Saved data entries
————

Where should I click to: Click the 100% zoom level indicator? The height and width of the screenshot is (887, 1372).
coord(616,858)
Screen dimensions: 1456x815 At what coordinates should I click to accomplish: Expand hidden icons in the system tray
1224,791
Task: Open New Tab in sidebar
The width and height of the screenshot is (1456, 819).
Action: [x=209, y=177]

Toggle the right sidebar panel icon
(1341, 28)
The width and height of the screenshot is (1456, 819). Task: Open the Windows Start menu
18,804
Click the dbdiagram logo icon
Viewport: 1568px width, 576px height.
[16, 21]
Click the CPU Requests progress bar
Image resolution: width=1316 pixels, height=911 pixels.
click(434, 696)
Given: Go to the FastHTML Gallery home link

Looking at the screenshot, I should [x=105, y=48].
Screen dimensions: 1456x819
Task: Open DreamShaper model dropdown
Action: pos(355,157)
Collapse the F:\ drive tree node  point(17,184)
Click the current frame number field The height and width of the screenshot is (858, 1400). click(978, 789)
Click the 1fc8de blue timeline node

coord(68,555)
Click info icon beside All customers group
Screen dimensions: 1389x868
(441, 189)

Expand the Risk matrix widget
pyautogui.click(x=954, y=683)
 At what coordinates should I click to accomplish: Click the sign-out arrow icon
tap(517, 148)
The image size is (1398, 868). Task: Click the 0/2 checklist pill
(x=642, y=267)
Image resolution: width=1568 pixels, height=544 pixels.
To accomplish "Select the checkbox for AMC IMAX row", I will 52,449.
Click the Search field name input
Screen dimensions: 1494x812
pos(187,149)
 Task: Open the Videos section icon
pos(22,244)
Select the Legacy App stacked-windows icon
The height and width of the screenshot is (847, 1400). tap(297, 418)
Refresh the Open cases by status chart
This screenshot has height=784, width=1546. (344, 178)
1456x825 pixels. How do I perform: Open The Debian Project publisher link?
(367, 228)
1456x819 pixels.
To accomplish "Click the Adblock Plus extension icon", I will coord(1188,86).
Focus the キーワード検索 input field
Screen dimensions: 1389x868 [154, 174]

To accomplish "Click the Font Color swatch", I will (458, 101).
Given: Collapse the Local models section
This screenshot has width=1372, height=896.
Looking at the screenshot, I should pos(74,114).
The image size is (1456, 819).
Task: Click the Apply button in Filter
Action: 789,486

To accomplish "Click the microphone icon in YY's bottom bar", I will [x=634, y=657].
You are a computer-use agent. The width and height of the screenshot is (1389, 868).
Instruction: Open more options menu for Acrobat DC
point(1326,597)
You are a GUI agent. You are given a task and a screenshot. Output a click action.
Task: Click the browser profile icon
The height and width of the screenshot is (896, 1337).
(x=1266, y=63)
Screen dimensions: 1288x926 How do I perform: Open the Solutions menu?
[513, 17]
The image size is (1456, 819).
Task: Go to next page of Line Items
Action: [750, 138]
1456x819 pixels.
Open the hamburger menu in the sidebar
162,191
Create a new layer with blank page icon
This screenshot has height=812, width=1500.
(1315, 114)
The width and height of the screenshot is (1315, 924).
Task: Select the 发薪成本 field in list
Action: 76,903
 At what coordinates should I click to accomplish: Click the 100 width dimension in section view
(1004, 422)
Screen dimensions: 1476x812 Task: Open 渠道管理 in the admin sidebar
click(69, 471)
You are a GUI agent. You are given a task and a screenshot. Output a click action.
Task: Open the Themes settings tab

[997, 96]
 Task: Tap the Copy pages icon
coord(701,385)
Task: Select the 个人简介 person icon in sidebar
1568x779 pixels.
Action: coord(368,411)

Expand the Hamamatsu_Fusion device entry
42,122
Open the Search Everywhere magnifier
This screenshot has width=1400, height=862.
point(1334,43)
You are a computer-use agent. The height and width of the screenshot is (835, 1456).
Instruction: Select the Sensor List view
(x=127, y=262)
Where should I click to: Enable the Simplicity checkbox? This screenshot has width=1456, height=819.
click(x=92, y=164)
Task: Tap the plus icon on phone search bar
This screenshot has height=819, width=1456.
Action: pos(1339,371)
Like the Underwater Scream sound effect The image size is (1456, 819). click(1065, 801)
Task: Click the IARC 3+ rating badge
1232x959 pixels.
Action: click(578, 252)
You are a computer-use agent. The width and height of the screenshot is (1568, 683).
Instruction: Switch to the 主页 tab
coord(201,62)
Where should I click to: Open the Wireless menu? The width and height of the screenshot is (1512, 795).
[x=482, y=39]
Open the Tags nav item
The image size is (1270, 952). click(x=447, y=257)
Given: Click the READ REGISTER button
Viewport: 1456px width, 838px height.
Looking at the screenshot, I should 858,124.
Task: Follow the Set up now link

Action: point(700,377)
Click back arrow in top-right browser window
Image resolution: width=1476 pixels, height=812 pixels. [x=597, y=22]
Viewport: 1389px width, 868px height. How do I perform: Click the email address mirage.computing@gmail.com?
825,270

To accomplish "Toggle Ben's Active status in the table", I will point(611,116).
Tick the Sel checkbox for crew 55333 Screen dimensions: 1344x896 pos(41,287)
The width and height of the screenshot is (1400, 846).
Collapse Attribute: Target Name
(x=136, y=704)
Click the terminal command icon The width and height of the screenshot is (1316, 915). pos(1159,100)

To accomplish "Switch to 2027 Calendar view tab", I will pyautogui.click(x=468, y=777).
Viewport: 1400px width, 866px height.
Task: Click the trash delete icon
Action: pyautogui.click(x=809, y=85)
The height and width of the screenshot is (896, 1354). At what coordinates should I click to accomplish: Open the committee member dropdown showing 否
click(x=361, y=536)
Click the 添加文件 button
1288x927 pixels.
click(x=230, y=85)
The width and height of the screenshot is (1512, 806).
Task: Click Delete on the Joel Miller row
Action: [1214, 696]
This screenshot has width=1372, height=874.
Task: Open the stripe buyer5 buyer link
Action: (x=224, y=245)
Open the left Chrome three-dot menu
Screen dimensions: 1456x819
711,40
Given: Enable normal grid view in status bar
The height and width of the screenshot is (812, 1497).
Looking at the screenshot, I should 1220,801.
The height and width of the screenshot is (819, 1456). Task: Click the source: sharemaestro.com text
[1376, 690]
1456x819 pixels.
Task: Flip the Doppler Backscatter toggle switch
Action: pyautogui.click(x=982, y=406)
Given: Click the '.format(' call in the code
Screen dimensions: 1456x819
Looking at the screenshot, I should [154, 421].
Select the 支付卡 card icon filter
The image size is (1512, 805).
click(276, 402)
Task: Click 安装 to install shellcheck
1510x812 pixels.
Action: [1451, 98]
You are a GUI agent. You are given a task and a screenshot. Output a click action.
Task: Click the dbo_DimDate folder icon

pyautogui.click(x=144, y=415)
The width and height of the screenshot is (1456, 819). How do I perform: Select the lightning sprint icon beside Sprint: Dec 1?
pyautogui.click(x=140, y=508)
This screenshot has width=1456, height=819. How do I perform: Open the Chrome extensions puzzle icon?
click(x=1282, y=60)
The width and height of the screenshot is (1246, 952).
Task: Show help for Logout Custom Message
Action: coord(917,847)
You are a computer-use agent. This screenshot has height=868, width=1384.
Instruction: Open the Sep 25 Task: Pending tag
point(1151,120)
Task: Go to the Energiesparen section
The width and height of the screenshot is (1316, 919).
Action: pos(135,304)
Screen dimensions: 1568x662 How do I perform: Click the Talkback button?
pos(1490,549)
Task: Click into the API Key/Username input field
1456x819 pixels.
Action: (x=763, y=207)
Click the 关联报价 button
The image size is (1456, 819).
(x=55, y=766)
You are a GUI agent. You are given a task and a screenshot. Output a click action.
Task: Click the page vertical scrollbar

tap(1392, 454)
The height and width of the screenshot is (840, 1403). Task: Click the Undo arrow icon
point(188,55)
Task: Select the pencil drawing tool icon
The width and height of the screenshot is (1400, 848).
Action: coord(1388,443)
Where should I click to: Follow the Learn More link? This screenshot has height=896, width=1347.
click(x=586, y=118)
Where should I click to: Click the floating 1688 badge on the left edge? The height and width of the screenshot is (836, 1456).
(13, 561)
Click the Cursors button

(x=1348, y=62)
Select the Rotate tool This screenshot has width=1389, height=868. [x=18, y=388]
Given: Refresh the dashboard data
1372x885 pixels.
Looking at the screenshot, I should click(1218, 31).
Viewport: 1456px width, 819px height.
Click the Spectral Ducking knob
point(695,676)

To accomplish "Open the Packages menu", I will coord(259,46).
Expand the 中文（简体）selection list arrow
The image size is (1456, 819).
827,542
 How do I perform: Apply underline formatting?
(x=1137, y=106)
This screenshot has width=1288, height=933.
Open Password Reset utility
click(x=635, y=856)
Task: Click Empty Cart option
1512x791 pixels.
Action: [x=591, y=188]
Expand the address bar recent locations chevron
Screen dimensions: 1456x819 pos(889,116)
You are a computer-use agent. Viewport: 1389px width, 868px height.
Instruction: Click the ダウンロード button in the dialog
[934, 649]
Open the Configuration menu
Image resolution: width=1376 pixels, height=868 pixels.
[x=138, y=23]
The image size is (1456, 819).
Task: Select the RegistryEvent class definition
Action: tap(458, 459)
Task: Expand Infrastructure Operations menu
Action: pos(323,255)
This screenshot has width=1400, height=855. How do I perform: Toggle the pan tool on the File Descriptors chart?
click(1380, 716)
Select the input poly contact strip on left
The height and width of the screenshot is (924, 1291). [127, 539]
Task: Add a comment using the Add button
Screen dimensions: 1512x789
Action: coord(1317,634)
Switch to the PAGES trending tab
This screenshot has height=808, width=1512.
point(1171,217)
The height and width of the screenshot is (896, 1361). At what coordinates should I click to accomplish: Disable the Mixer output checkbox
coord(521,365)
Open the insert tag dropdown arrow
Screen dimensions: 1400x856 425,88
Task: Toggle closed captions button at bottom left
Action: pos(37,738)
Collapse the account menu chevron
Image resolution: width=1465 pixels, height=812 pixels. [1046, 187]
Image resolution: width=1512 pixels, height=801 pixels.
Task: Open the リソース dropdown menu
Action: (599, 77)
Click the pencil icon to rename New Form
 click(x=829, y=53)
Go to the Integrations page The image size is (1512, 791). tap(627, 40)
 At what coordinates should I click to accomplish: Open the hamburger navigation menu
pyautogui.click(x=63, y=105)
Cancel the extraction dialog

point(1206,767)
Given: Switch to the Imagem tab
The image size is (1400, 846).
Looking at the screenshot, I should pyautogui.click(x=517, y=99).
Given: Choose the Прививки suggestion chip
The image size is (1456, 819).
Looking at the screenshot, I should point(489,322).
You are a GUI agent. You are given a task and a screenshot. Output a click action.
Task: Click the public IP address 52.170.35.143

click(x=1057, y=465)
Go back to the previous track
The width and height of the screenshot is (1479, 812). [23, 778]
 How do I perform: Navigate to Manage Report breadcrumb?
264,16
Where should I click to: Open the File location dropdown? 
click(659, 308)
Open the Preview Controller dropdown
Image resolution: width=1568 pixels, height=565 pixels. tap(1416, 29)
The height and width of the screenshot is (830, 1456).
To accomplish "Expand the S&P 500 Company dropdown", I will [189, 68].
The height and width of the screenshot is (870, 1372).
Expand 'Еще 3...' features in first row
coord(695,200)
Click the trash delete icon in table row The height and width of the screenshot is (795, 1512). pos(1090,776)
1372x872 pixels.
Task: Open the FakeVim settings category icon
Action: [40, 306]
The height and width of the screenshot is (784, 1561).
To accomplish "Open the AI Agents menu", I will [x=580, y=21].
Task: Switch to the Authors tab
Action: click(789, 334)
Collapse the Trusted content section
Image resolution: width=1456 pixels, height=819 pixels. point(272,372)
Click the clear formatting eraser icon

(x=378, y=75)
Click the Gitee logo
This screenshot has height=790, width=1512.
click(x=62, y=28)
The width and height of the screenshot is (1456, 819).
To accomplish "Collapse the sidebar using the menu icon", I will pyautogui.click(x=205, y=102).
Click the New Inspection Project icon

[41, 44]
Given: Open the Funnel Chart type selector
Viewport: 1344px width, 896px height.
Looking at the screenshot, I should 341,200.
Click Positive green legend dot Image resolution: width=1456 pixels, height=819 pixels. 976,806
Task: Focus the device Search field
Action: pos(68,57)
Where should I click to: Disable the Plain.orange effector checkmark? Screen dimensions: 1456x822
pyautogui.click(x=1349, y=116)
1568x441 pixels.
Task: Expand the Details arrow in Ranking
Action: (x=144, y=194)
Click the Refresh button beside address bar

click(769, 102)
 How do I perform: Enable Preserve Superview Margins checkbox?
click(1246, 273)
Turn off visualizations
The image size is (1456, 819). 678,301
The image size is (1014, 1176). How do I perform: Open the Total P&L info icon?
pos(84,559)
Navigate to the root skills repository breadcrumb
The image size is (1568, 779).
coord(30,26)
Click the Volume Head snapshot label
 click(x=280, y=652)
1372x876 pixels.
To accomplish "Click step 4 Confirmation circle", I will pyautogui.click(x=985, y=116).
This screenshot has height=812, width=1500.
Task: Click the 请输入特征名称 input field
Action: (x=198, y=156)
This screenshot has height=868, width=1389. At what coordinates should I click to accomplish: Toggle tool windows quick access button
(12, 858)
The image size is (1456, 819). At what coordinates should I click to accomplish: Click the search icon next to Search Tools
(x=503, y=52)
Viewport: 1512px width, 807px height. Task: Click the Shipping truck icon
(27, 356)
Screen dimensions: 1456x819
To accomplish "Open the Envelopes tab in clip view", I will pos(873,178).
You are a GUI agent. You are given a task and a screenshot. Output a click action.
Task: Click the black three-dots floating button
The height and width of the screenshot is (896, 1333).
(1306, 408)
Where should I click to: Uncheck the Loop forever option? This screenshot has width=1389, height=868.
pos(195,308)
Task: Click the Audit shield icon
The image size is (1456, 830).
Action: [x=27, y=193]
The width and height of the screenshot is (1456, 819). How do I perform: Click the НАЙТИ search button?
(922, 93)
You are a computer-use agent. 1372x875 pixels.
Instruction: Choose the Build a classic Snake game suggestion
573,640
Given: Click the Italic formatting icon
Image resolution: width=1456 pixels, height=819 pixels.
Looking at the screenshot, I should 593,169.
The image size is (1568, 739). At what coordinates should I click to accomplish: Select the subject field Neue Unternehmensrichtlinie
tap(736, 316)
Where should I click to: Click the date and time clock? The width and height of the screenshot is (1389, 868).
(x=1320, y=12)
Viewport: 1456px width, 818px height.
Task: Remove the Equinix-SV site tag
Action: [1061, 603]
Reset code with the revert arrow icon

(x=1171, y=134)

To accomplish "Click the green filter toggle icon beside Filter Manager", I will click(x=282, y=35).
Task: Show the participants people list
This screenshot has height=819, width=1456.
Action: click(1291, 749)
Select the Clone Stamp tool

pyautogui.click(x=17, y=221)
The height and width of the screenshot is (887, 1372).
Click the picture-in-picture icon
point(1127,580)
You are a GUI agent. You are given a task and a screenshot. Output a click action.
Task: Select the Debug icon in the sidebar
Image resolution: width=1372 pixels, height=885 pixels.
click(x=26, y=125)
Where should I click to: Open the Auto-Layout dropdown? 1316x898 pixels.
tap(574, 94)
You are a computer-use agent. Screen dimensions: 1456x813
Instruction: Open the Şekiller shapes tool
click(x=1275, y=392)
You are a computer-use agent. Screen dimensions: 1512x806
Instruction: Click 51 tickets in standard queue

————

- Activity -
Copy every line of the data where "using" is found.

- Completed exercise -
Task: Add a comment using the Add button
To accomplish "Collapse the sidebar using the menu icon", I will pyautogui.click(x=205, y=102).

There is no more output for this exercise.